▶ **Data**:
##########
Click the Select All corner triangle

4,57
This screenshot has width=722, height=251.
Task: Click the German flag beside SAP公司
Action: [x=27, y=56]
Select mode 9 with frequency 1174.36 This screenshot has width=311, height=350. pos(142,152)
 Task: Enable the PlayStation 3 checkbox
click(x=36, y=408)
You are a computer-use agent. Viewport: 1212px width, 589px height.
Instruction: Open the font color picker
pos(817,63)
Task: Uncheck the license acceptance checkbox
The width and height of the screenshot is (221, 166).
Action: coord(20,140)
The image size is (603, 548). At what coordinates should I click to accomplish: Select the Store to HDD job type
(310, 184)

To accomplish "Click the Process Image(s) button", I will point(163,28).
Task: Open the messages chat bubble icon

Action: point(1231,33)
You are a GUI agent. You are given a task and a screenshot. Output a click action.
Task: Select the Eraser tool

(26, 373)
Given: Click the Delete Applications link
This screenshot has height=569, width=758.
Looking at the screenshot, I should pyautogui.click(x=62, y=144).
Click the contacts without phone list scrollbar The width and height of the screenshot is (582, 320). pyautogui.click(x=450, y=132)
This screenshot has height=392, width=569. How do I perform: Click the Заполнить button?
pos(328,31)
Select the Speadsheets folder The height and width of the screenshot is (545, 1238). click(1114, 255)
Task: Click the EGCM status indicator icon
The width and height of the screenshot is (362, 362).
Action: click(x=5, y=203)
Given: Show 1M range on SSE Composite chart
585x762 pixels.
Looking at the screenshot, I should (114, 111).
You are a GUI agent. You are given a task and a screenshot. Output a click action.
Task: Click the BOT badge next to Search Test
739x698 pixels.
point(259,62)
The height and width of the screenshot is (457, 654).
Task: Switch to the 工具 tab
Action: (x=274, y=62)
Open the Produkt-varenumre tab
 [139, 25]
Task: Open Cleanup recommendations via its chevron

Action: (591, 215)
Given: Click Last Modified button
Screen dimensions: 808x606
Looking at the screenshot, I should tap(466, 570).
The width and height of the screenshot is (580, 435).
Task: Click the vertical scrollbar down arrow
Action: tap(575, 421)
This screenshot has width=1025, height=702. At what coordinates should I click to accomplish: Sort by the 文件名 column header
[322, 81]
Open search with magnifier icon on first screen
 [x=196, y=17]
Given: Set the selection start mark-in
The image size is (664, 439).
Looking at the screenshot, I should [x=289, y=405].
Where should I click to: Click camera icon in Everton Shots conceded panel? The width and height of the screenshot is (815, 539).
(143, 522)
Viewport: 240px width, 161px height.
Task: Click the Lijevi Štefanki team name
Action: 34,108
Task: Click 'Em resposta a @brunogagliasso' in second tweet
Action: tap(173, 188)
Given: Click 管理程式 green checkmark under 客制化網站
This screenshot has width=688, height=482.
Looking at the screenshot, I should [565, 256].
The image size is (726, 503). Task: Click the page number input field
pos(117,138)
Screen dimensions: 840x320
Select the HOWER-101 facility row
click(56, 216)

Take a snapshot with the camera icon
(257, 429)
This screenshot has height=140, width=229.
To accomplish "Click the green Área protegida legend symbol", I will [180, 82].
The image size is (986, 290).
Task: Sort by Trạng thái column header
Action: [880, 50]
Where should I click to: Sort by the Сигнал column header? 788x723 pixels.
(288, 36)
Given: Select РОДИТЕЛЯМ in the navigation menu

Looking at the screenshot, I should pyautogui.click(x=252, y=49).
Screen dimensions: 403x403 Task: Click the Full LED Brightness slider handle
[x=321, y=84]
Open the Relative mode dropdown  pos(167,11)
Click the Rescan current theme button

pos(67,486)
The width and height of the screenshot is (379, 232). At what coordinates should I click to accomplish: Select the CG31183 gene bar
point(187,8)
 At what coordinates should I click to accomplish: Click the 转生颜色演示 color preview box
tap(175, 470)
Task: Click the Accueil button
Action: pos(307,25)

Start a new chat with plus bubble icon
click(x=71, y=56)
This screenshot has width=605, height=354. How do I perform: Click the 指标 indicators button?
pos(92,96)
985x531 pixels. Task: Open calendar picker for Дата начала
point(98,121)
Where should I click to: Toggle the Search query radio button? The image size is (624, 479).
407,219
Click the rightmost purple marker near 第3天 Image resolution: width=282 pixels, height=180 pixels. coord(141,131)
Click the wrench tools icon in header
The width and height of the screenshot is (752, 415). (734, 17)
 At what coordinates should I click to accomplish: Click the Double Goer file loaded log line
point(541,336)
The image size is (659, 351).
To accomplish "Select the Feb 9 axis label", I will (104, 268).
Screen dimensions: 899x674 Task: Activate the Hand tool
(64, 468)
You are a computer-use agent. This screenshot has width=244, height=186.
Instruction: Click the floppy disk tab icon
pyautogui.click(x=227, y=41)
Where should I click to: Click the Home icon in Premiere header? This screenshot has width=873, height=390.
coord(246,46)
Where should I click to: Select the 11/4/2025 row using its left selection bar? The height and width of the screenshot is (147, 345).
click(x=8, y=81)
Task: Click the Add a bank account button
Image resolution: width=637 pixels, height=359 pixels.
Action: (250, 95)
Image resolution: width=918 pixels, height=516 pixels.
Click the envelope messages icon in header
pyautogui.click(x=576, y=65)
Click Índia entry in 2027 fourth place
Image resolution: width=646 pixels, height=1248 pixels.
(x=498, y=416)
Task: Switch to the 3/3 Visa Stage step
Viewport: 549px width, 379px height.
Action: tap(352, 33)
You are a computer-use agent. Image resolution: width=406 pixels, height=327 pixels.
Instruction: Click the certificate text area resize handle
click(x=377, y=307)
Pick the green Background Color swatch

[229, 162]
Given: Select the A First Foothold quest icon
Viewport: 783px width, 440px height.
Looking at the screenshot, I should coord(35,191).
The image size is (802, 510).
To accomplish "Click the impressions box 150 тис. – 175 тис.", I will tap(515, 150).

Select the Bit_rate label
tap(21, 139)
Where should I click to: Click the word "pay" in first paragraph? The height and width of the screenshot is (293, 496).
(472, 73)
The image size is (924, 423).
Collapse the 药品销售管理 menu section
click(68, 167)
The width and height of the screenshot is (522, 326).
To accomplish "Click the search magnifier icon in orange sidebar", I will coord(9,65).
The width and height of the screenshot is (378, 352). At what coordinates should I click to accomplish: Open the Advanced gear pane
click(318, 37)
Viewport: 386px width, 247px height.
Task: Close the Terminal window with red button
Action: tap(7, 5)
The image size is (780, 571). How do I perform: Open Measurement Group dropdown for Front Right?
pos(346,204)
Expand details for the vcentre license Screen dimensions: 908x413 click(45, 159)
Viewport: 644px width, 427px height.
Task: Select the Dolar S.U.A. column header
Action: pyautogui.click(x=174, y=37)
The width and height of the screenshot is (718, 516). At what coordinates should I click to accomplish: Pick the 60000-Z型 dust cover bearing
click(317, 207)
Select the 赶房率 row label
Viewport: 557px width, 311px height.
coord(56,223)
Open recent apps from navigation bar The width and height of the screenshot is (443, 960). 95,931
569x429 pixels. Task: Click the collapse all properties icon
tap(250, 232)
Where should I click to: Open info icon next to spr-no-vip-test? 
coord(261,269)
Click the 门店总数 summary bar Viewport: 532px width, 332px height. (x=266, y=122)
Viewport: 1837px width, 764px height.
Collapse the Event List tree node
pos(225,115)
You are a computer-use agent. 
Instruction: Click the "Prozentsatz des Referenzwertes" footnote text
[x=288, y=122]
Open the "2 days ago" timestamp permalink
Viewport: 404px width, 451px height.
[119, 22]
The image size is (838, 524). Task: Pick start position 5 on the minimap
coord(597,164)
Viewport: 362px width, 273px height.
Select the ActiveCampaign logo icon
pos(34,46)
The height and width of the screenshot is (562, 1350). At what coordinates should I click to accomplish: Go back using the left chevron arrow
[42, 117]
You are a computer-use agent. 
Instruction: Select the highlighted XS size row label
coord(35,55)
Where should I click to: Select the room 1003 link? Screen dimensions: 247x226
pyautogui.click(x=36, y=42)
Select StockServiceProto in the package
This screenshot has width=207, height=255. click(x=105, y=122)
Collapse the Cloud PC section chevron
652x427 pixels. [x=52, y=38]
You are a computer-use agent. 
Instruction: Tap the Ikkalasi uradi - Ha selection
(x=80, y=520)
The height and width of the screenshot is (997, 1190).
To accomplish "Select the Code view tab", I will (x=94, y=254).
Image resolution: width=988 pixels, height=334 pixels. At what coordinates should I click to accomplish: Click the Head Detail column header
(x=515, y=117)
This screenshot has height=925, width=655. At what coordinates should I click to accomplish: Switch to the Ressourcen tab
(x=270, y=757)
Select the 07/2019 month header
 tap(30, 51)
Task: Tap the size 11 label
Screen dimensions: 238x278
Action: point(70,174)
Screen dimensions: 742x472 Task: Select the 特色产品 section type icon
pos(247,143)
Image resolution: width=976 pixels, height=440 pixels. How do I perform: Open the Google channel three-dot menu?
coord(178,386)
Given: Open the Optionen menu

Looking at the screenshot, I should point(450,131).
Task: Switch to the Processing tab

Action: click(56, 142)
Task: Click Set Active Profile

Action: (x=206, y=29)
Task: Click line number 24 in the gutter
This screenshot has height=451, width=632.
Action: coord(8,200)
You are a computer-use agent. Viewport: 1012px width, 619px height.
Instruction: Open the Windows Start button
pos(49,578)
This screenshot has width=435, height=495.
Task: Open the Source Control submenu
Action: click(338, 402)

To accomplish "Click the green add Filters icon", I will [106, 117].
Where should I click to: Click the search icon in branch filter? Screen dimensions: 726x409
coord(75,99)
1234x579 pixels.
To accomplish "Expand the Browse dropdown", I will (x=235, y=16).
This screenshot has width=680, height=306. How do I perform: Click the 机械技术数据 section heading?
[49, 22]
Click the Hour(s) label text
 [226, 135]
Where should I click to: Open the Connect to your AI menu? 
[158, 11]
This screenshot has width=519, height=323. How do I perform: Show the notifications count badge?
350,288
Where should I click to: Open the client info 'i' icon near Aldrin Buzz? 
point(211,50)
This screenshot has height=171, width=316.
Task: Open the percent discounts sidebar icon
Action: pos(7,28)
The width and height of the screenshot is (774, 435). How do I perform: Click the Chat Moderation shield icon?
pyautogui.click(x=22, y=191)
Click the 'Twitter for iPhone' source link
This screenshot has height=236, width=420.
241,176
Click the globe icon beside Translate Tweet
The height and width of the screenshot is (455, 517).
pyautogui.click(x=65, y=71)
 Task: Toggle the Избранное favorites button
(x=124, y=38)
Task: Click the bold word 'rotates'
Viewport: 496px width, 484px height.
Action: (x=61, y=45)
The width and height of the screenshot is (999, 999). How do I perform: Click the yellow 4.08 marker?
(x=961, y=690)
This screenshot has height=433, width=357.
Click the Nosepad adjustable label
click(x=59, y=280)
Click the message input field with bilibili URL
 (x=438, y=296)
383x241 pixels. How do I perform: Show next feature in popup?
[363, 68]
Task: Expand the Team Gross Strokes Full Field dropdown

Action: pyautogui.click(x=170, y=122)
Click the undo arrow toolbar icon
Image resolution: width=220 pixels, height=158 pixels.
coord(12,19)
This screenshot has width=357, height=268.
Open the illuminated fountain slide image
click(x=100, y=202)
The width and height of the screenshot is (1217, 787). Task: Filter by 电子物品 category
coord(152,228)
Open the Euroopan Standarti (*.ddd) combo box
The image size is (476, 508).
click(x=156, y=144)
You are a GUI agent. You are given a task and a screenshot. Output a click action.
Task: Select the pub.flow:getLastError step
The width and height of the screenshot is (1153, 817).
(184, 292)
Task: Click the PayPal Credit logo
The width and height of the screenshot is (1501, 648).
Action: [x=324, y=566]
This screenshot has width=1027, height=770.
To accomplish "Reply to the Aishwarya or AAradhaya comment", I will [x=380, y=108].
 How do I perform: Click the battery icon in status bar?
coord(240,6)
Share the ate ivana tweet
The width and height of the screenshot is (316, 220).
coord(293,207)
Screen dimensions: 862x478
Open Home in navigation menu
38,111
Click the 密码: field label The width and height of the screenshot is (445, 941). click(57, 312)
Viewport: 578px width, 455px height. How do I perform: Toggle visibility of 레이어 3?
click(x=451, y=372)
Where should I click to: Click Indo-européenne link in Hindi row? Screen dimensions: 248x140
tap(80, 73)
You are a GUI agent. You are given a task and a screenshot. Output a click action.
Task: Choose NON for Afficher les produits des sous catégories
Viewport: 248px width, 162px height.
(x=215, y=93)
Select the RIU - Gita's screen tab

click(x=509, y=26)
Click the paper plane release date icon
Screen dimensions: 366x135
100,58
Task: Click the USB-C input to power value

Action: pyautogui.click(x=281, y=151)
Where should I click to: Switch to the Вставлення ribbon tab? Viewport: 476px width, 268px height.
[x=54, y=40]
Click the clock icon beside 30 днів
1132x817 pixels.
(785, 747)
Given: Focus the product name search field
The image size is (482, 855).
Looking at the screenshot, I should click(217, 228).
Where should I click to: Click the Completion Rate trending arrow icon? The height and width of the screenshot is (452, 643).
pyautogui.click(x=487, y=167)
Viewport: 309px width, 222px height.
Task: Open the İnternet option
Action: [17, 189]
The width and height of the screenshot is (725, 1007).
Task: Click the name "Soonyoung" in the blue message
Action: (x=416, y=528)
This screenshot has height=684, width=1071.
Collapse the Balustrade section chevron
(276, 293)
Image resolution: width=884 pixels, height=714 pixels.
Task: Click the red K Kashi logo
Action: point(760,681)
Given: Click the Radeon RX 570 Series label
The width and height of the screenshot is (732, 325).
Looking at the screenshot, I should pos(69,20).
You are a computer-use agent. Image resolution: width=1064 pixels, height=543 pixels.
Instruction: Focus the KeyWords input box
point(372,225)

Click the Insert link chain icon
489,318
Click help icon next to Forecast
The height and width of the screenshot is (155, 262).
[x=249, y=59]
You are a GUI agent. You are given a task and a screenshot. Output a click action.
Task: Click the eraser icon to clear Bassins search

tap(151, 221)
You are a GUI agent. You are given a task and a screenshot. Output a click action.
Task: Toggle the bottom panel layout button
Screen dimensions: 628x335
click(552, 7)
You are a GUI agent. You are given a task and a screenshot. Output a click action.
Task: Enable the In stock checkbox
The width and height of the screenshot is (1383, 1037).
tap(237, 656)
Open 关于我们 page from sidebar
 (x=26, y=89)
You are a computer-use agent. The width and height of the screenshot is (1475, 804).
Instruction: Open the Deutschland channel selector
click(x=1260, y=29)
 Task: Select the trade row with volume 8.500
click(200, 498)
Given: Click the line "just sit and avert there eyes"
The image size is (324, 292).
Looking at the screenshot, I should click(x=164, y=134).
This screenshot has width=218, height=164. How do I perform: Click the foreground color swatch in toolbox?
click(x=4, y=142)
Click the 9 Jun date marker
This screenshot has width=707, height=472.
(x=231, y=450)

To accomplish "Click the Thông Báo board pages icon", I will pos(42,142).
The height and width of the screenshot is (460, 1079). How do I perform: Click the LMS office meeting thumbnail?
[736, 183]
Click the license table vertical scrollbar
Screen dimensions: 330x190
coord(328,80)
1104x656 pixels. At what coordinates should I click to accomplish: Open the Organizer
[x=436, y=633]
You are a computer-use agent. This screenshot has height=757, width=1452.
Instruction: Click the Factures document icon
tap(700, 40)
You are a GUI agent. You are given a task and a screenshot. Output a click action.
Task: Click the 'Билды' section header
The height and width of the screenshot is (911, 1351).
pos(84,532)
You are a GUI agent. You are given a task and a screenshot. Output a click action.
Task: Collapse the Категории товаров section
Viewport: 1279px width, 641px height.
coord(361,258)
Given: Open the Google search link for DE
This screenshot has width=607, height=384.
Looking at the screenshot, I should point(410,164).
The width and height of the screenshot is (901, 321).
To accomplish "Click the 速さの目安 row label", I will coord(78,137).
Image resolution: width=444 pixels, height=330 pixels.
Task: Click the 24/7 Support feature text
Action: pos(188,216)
##########
▶ **What this task involves**: Scan the listing above and report how many of its lines hold the word "step", giving the number only.

▶ **Result for this task**: 2